DOCUMENTO
Linhas de caminho de ferro da Baixa de Lourenço Marques para oriente (3/4)

Primeiro neste e mais recentemente neste artigo falei de duas vias férreas que terão cruzado (deduzi a existência da das obras do porto a partir duma foto de Lazarus e a da praia da Polana existiu seguramente) pelo menos desde c. 1897 até 1922 a Baixa da cidade de Lourenço Marques (LM), actual Maputo, de ocidente (o lado da estação de caminhos de ferro) a oriente (o lado da Rua da Imprensa na borda da enseada da Maxaquene e até esta ter sido aterrada).
"Concluí" aí então que para oriente = nascente do centro-sul da Baixa entre a Praça 7 de Março, actual 25 de Junho e a Rua da Imprensa, que a linha das obras do porto de c. de 1897 teria passado pela Rua de Nossa Senhora da Conceição, actual de Timor Leste ou por muito perto. Para a linha da praia da Polana que funcionou de 1911 a 1922 não tenho dados específicos mas suponho que não deve ter andado por longe desse trajecto da linha anterior.

DETALHES DO EXERCÍCIO
Escreva a continuação do texto sobre as vias férreas da Baixa de Lourenço Marques, começando logo a seguir à última frase.

REGISTOS FORNECIDOS

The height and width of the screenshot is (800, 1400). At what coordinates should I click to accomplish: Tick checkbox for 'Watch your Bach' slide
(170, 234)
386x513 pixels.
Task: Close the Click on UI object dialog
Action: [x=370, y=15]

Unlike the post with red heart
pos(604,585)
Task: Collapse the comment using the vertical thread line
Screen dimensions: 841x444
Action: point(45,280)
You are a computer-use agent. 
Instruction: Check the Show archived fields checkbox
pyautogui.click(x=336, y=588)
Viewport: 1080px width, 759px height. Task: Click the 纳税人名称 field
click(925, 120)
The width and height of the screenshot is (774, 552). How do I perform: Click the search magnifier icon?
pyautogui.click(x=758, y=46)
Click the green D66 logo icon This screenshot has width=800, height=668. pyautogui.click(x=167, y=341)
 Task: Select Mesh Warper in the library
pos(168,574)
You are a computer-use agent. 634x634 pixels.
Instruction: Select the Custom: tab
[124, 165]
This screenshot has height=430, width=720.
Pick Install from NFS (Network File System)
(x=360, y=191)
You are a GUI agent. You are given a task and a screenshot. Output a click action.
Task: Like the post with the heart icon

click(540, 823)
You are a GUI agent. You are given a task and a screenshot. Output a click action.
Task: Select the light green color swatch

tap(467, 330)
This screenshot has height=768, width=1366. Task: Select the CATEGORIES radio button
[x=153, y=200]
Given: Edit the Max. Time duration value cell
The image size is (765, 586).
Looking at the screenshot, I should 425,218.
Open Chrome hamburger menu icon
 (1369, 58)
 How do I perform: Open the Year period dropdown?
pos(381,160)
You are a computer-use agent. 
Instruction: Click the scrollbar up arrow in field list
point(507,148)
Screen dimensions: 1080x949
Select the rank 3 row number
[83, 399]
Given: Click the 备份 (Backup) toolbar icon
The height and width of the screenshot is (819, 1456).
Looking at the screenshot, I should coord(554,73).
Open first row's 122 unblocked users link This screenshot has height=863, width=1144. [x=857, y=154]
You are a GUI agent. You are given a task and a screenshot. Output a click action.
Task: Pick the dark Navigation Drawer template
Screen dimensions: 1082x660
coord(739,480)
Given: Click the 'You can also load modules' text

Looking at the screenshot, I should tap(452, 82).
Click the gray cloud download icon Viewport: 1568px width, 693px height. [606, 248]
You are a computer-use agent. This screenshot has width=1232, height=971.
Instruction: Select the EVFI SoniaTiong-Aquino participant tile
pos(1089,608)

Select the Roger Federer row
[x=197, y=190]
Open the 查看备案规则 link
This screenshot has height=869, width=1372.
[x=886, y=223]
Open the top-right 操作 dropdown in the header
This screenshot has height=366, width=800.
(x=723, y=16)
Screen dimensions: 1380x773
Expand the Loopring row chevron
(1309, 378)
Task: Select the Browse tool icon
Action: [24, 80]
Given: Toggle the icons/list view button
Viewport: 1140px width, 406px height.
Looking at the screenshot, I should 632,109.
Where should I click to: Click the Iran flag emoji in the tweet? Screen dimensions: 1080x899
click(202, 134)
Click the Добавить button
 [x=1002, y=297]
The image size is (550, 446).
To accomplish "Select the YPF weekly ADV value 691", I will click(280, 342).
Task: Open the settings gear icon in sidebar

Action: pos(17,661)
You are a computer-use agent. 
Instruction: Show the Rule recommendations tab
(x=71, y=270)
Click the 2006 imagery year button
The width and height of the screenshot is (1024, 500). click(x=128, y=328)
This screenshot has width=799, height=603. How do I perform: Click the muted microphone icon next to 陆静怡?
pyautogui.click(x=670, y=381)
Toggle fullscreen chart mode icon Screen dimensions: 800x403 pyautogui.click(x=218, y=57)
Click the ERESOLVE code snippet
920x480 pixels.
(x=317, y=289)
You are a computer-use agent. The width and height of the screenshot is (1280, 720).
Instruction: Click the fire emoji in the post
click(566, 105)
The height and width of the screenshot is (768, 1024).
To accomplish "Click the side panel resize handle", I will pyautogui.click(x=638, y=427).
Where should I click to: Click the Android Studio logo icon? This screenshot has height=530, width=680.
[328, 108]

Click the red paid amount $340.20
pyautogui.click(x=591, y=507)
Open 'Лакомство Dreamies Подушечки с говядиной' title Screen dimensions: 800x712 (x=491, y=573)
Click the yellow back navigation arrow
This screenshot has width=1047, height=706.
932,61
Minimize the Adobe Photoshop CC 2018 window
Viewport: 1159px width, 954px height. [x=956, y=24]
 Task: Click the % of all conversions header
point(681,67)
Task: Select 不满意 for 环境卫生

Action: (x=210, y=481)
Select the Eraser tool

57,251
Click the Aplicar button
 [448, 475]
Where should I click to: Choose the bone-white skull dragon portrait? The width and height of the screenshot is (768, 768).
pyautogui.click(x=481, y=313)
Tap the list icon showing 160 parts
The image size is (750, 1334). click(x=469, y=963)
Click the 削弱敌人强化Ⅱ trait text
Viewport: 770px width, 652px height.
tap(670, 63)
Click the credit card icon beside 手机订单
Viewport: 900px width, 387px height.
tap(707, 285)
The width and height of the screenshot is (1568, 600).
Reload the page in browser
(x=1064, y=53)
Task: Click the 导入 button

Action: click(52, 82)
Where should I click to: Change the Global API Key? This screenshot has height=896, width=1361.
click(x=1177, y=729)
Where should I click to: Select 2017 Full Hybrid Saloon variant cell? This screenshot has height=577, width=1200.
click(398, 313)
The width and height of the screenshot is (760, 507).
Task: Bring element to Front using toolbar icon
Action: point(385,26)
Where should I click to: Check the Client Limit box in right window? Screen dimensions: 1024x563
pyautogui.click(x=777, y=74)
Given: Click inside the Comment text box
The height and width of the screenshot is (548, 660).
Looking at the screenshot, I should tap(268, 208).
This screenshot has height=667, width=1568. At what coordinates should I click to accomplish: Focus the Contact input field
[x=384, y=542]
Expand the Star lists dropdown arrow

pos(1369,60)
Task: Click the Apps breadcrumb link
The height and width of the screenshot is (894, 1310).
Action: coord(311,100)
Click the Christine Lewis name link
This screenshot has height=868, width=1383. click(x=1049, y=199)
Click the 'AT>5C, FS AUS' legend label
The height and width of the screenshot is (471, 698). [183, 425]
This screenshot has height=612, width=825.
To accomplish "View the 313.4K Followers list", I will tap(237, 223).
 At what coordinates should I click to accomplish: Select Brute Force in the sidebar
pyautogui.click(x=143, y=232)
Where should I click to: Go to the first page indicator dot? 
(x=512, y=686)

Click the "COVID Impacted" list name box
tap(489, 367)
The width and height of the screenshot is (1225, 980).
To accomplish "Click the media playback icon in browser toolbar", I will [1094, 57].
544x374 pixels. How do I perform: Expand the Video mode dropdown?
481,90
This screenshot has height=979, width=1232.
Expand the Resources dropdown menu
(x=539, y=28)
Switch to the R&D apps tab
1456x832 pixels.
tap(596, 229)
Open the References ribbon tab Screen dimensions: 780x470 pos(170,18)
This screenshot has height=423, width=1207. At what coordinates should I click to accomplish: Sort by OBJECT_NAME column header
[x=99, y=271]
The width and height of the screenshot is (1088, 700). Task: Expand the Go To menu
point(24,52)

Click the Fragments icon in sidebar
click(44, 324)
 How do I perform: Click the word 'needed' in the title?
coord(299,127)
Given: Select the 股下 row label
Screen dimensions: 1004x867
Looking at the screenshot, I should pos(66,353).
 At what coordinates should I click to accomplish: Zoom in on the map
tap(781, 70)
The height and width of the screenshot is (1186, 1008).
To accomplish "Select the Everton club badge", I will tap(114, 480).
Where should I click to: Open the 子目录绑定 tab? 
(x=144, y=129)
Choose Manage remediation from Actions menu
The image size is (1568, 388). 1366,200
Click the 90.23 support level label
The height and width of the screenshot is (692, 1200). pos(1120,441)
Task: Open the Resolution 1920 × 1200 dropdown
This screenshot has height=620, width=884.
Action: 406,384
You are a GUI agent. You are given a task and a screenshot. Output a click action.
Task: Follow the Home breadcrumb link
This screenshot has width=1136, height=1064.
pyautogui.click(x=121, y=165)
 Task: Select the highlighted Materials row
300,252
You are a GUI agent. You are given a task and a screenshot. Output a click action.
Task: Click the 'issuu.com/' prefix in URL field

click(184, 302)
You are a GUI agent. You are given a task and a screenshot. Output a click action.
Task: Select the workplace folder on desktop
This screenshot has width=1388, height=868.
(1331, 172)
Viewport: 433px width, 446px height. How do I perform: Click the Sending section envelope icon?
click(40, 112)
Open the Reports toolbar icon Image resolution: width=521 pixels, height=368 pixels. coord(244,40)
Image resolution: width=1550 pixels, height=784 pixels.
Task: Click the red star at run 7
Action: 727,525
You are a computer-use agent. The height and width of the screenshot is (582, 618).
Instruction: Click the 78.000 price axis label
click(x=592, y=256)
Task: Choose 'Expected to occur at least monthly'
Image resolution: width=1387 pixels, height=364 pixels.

RESPOSTA
Vou agora analisar onde essas linhas teriam sido instaladas entre a origem que seria do lado da estação de caminhos de ferro e o lado oriental da Praça 7 de Março, actual 25 de Junho, de modo a entrarem ou na Rua de NS da Conceição ou numa das suas paralelas. Como não há dados dos autores habituais sobre os seus trajectos, não sei se as duas linhas seguiram ou não o mesmo. Para este lado ocidental da Baixa pensarei prioritáriamente na linha da praia da Polana que me parece mais fácil de abordar. Haveria três hipóteses digamos entre a estação e o centro-sul da Baixa: 
Hipótese 1. passagem urbana pela Rua Araújo. Problema é nunca aparecer uma via férrea nas fotos da rua nesses tempos, por isso elimino; 
Hipótese 2. passagem urbana pela Av. da República, actual 25 de Setembro. Problema era a sua ligação directa à estação e não ser claro que a via férrea que existiu na avenida continuasse para oriente, por isso elimino;
(ver também nos mapas do artigo seguinte que as hipóteses 1 e 2 não estavam representadas)
Hipótese 3. passagem ao longo do recinto do porto, que penso seria de longe a melhor solução e que investigarei com a FOTO 1 combinando-a com a hipótese a. do artigo anterior de prosseguimento pela Rua de NS da Conceição mais para leste. A foto principal da FOTO 1 é de 1933 mas pode ser usada com a ressalva que explico em baixo (clique para aumentar). Sobre o traçado da linha depois da Rua da Imprensa (partes marcadas com as cores roxo, laranja e carmesim) que fica para o fundo da FOTO 1, falei já no primeiro artigo desta série.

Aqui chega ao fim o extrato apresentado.